There may be nine weeks to go before Christmas but NAMA has been living in Santa's magical kingdom for longer than that. For the largest property agency in the world, talk of billions is everyday conversation, so Brendan McDonagh's announcement at a recent Oireachtas committee grilling, er, meeting, that NAMA expected to 'break even' by 2020 may not have carried the sense of alarm that should have had bells ringing all over the place.
We have no reason to believe this statement any more than others emanating from the secretive organisation, which we fund, but whose workings we are forbidden from knowing anything about.

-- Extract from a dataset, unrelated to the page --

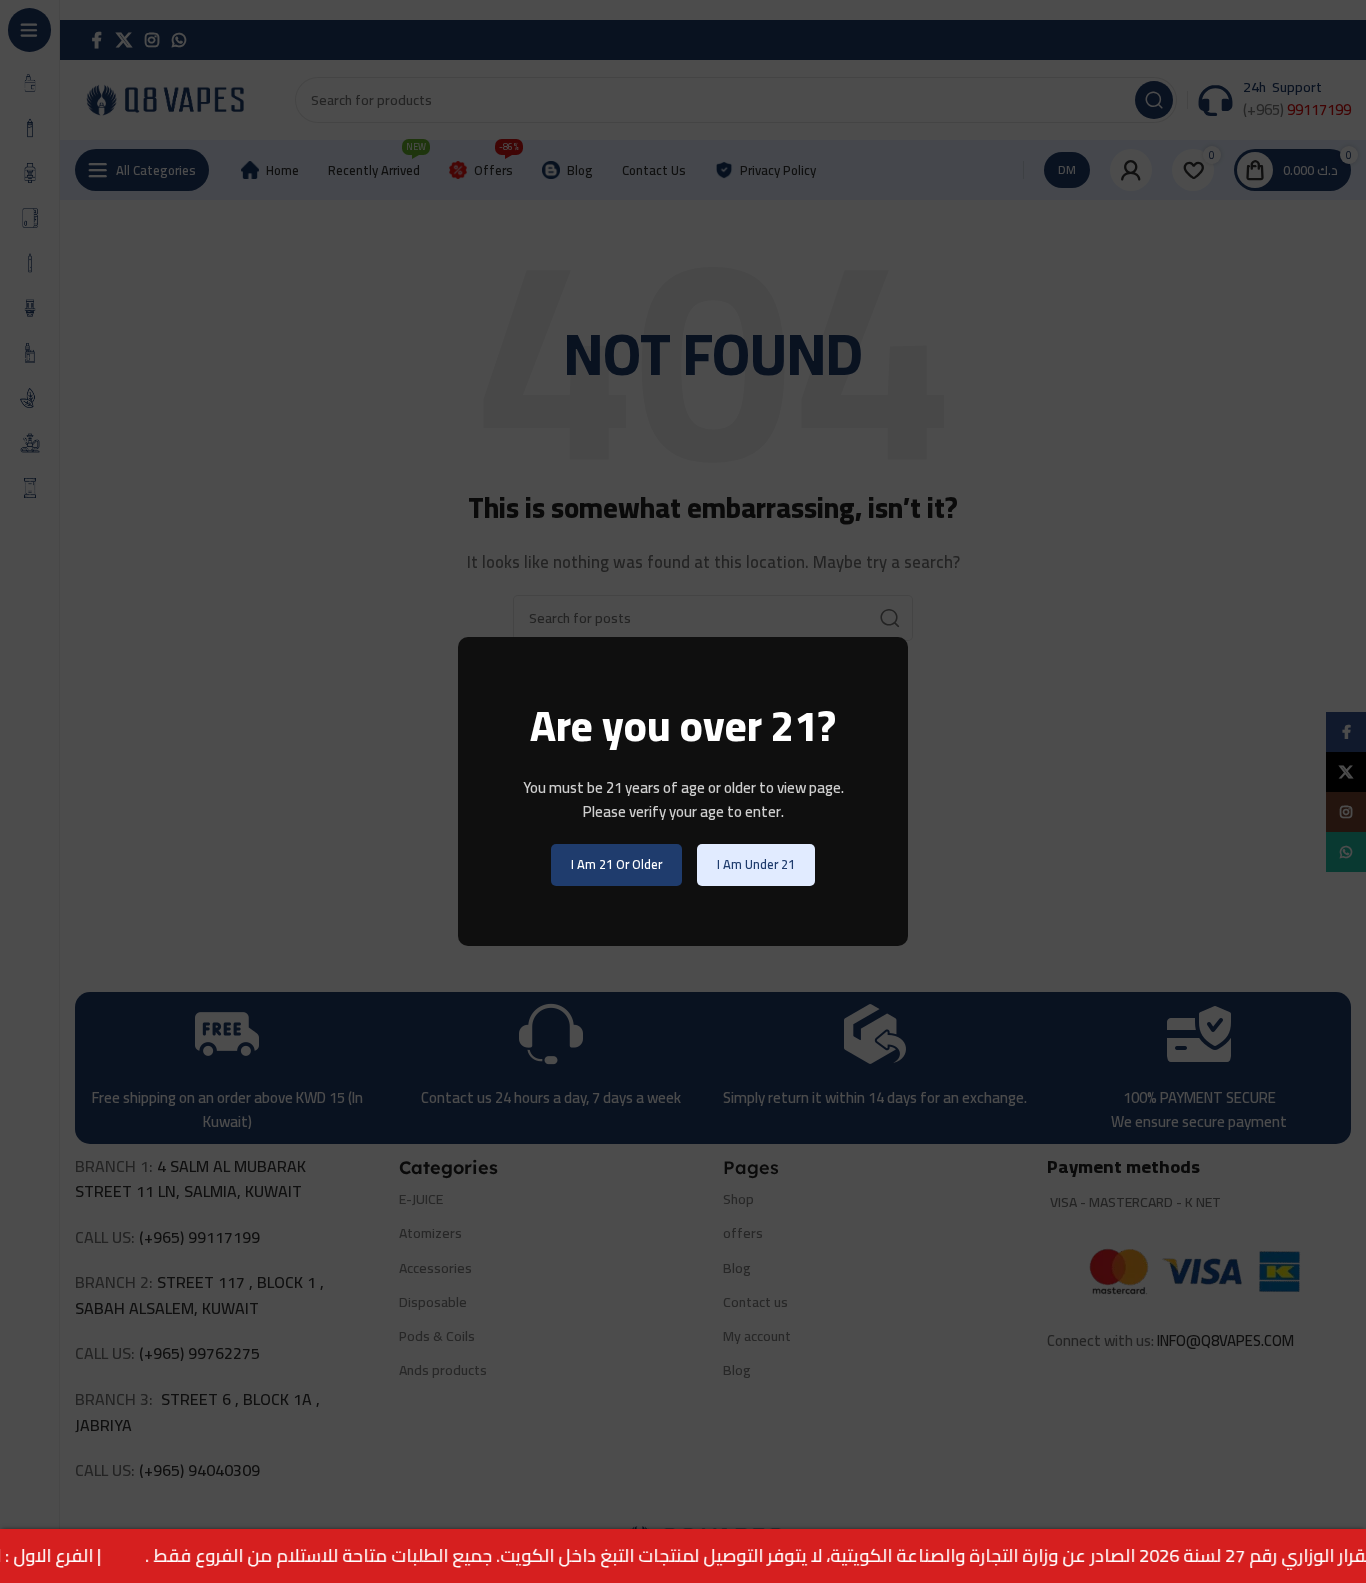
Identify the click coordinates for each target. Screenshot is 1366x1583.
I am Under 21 (756, 864)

When NAMA started its unenviable task of shedding the overhang of building stock from bad bank books, it had a beady eye on the UK market in particular. Lavish properties there are more attractive than fields, sorry "sites", in Mullingar and Offaly, which turned out to be the most expensive sheep-grazing facilities on the planet.
It even boasted of a €5bn profit would be made during its tenure. We were impressed. A government agency MAKING money? Alas, it wasn't long before the accounting fairies reduced it to €1bn. But still, a profit's a profit, right?
Well now 'breaking even' is the new code. NAMA's website carries the following consumer message: "If you believe that information contained in this document is inaccurate or misleading, please contact NAMA at firstname.lastname@example.org and NAMA will correct or clarify the information as necessary."
It's getting quite good at that lately.